Анна пишет этим летом «Сказку о черном кольце» – стихи, которыми осталась недовольна. Тоскует, испытывает тревогу. Ей предстояло провести зиму в Бежецке с сыном и свекровью: ехать было некуда, дом сдан. Анна Ивановна получила от Николая письмо из Парижа, и у Ахматовой появилась надежда уехать к нему. Анна Ивановна писала сыну: «Твоя Аня и теперь в Слепневе – собралась жить всю зиму со мной в Бежецке, но сегодняшнее твое письмо прямо ее наэлектризовало надеждой поехать к тебе. Конечно, я никак не рассчитывала, что она выдержит всю зиму нашу однообразную и скучную жизнь, и очень буду за нее рада, если устроится эта поездка».
15 августа Анна Андреевна пишет мужу:
Мой дорогой Коля,
наконец мама получила твое письмо из Парижа. Я рада за тебя, что вместо мрачного Салоникского сидения ты остаешься во Франции. Думаю, могу не описывать, как мне мучительно хочется приехать к тебе. Прошу тебя – устрой это, докажи, что ты мне друг.
Я здорова, очень скучаю в деревне и с ужасом думаю о зиме в Бежецке. Книга моя наконец вышла, но я ее еще не получила. Письма от тебя тоже не получила, как это досадно!
Два твои стихотворения (сон о Стокгольме и о земле-звезде) я отослала Лозинскому, они будут в Аполлоне. Мих. Леон. они очень понравились, и я нахожу их отличными.
О наших друзьях ничего не знаю, почта работает плохо.
Я писала последнее время довольно много, но ничем из написанного не довольна.
Пожалуйста, пиши мне теперь в Аполлон, потому что я думаю побывать в городе, а если меня не будет, Лозинский всегда перешлет. Как странно мне вспоминать, что зимой 1907 г. ты в каждом письме звал меня в Париж, а теперь я совсем не знаю, хочешь ли ты меня видеть. Но всегда помни, что я тебя помню, очень люблю и что без тебя мне всегда как-то невесело. Я с тоской смотрю на то, что сейчас творится в России, тяжко карает Господь нашу страну.
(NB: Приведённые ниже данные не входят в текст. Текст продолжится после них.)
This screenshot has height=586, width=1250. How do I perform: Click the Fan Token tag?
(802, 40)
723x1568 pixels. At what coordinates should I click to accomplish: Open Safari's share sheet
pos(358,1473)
Не забывай меня, дорогой мой. Пиши.
Наш сынок милый и очень послушный. На тебя похож невероятно.
Печально, что Гумилев и это письмо не получил. Оно было отправлено на другой адрес, как и письмо от матери. Конечно, перспектива чахнуть всю зиму в Бежецке Ахматову пугала, тревожили события в стране, и не было места, где было бы спокойно и надежно. Только рядом с ним. Гумилев мог вселить в человека чувство уверенности и спокойствия. В эти дни Анна писала Лозинскому: «Буду ли я в Париже или в Бежецке, эта зима представляется мне одинаково неприятной. Единственное место, где я дышала вольно, был Петербург. Но с тех пор, как там завели обычай ежемесячно поливать мостовую кровью сограждан, и он потерял некоторую часть своей прелести в моих глазах».
В своем письме она использует запрещенный прием: пишет о сыне, напоминает мужу о том, что их объединяет. И с грустью вспоминает 1907 год, когда Гумилев был безоглядно в нее влюблен и готов пожертвовать собой ради возможности доказать ей свою любовь. Прошло десять лет, и теперь она даже не уверена, захочет ли он увидеть ее. Ее уверения в любви дорогого стоят. Она ведь не может не догадываться, что Гумилев и в Париже находит себе спутниц. Да что все эти девушки значат? Их количество все растет, а любить он никого не любит, она уверена в этом.